The Chadron Seventh-day Adventist project started with 31 volunteers, though that number fluctuated based on volunteer schedules. All of the volunteers stayed with local families, and the church provided three meals a day. The effort brought volunteers from Brazil, Maryland, Iowa, California, Utah, Colorado and Oregon.

Magnusson and about a dozen other local volunteers worked alongside the Maranatha group during construction.

“It was fun to be part of the framing,” Magnusson said. “We ended up not saving as much (money) as we thought we would, but the experience was worth it.”

The largest challenge during construction was determining wants versus needs, he said. The congregation had to scale back some of its original plans as the price tag was calculated. It meant removing items such as wood paneling in the ceiling of the sanctuary to get the cost to come in at an estimated $1.7 million. The final costs exceeded the estimate, Magnusson said, though he declined to say how much the construction totaled.

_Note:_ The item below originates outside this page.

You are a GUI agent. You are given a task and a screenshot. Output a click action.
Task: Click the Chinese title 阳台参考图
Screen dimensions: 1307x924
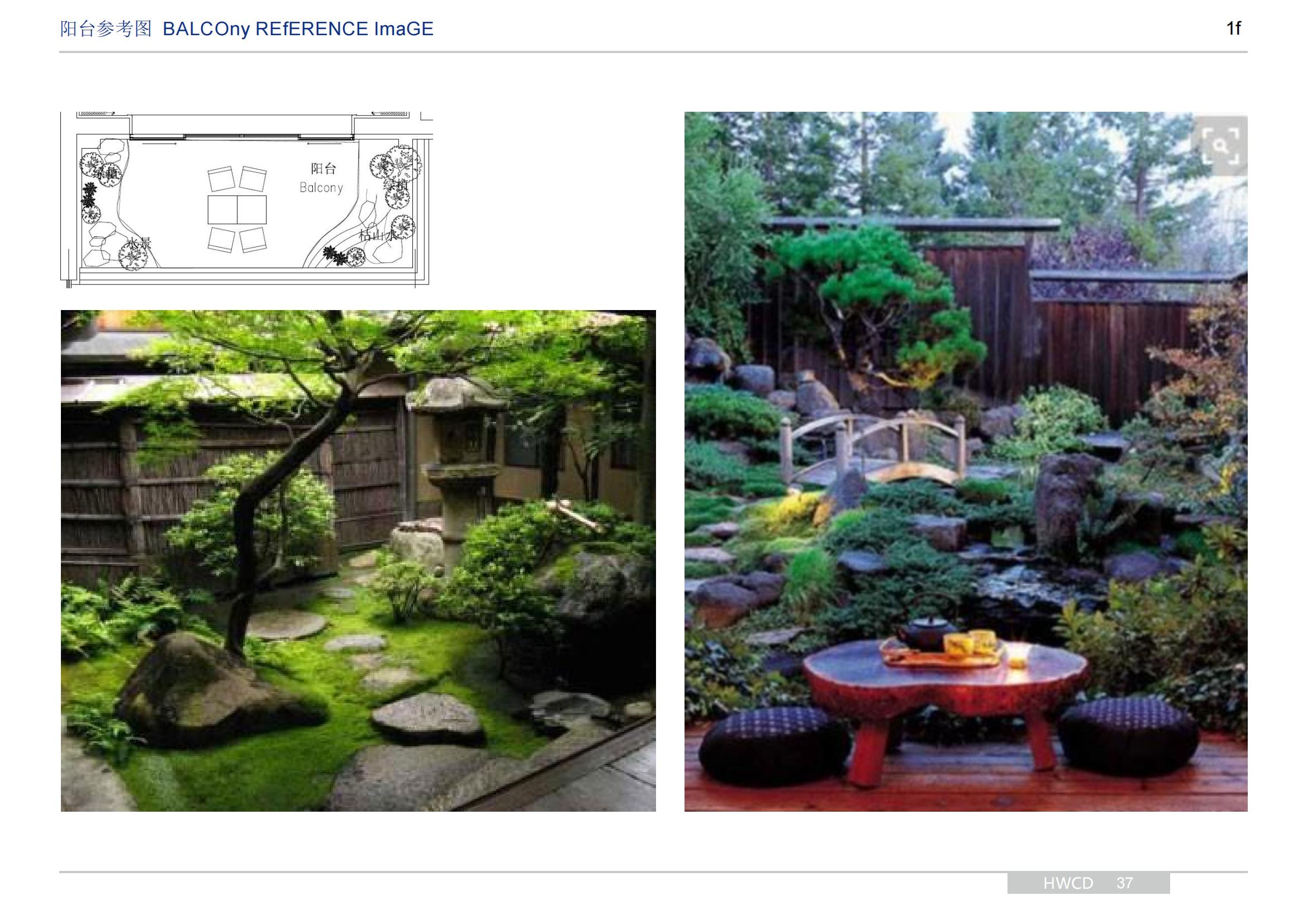coord(106,28)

Still, generous donations throughout the process allowed the church to add the wood paneling back into the sanctuary plans and to pave the parking lot, he said. More importantly, the congregation was able to complete the project without divisions among the membership.

“We haven’t had any of that. It feels good,” Magnusson said.

While the church is embracing its new home, the old church has not been forgotten. It is currently for sale, Magnusson said, but a significant piece of its history was relocated to the new church. The old stained glass windows from the 90-year-old church were transported and turned into a display in the new church’s entryway.

Magnusson said no one knows if the windows were original to the old church, but they wanted to incorporate some of the history in their new home.

The congregation will formally dedicate its new church during Labor Day weekend.